Status: CLOSED ERRATA
Product: Red Hat Enterprise Linux 6
Classification: Red Hat
Component: qemu-kvm (Show other bugs)
6.5
x86_64 Linux
high Severity medium
: rc
: ---
Assigned To: Max Reitz
Virtualization Bugs
: Regression, ZStream
Depends On:
Blocks: 1029327
  Show dependency treegraph
 
Reported: 2013-10-12 03:27 EDT by Xu Han
Modified: 2014-10-14 02:53 EDT (History)
16 users (show)

See Also:
Fixed In Version: qemu-kvm-0.12.1.2-2.419.el6
Doc Type: Bug Fix
Doc Text:
Story Points: ---
Clone Of:
Environment:
Last Closed: 2014-10-14 02:53:06 EDT
Type: Bug
Regression: ---
Mount Type: ---
Documentation: ---
CRM:
Verified Versions:
Category: ---
oVirt Team: ---
RHEL 7.3 requirements from Atomic Host:
Cloudforms Team: ---


Attachments (Terms of Use)

  None (edit)
Description Xu Han 2013-10-12 03:27:19 EDT
Description of problem:
If create a image with option 'cluster_size=512,preallocation=metadata'.
'qemu-img info' take too much time in the first time. 

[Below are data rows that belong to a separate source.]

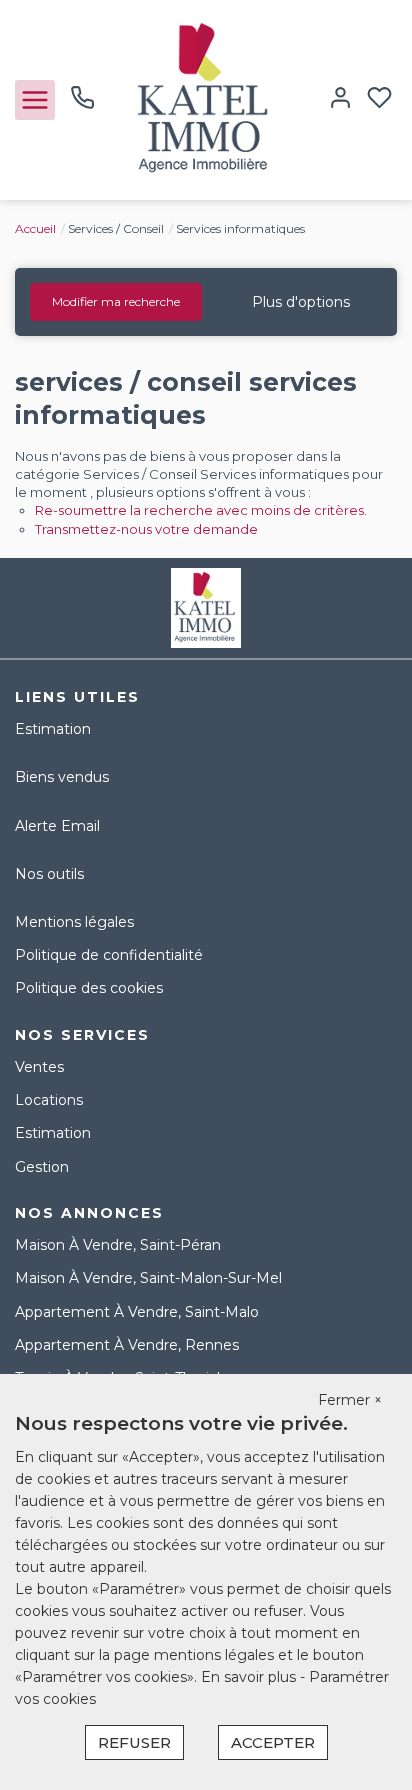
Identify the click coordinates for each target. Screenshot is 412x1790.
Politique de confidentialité (109, 955)
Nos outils (49, 874)
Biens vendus (62, 777)
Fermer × (350, 1400)
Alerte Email (57, 826)
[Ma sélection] (379, 99)
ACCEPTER (273, 1742)
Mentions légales (74, 922)
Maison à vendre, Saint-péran (118, 1245)
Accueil (35, 228)
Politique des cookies (89, 988)
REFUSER (134, 1742)
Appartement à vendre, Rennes (127, 1345)
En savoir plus (250, 1677)
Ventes (39, 1067)
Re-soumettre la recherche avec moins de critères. (201, 510)
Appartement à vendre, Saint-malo (137, 1312)
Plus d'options (301, 302)
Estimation (53, 729)
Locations (49, 1100)
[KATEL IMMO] (206, 99)
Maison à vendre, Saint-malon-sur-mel (148, 1278)
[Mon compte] (340, 99)
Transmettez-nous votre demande (146, 529)
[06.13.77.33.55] (82, 105)
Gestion (42, 1167)
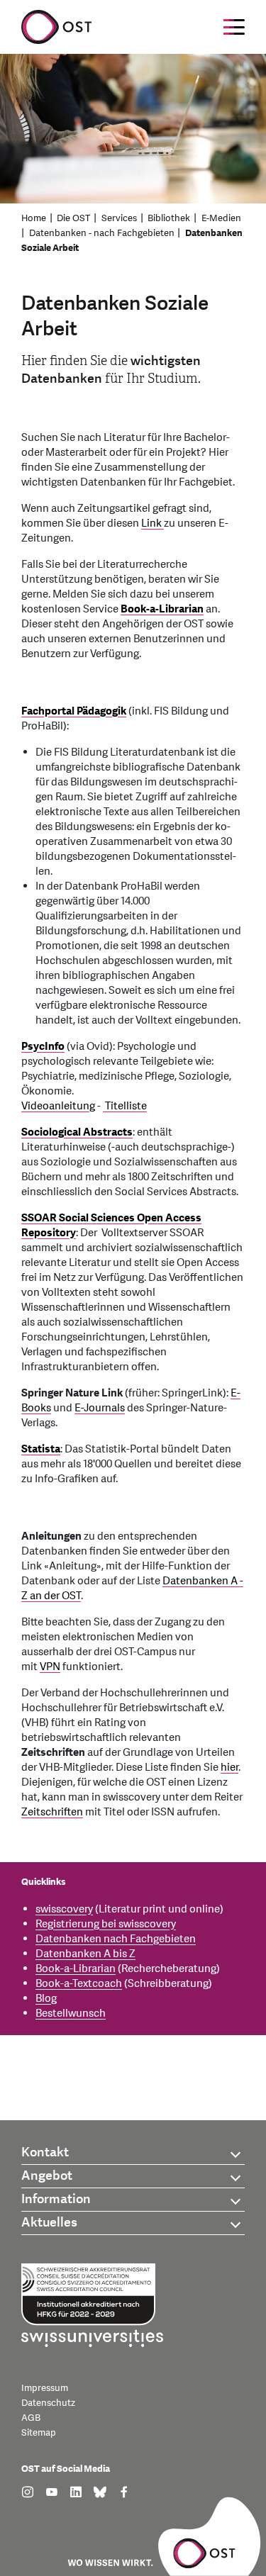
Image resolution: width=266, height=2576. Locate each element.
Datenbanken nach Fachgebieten (115, 1939)
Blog (46, 1998)
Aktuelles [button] (49, 2222)
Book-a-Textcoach (78, 1983)
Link (152, 523)
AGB (30, 2418)
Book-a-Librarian (162, 609)
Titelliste (125, 1106)
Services (119, 218)
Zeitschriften (52, 1812)
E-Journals (99, 1408)
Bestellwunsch (70, 2013)
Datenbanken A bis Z (85, 1954)
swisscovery (64, 1909)
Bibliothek (169, 218)
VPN (50, 1666)
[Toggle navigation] (234, 27)
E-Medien (221, 218)
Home (33, 218)
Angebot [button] (46, 2176)
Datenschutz (48, 2403)
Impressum (44, 2388)
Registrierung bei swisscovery (105, 1924)
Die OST (73, 218)
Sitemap (38, 2432)
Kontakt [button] (45, 2152)
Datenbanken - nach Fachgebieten (101, 233)
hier (229, 1767)
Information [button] (56, 2199)
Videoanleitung (58, 1106)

compare RHEL6.4 GA RHEL6.5 and RHEL7.0
RHEL6.4 GA
# rpm -qa | grep qemu-img
qemu-img-0.12.1.2-2.355.el6.x86_64
# time qemu-img info disk.img
image: disk.img
file format: qcow2
virtual size: 1.0G (1073741824 bytes)
disk size: 132M
cluster_size: 512

real	0m0.004s
user	0m0.002s
sys	0m0.001s

RHEL6.5
# rpm -qa | grep qemu-img
qemu-img-0.12.1.2-2.412.el6.x86_64
# time qemu-img info disk.img
image: disk.img
file format: qcow2
virtual size: 1.0G (1073741824 bytes)
disk size: 132M
cluster_size: 512

real	0m22.373s
user	0m0.004s
sys	0m0.945s

RHEL7.0
# rpm -qa | grep qemu-img
qemu-img-1.5.3-8.el7.x86_64
# time qemu-img info disk.img
image: disk.img
file format: qcow2
virtual size: 1.0G (1073741824 bytes)
disk size: 813M
cluster_size: 512

real	0m0.147s
user	0m0.003s
sys	0m0.000s

Base on this result above, QE set this as regression bug.   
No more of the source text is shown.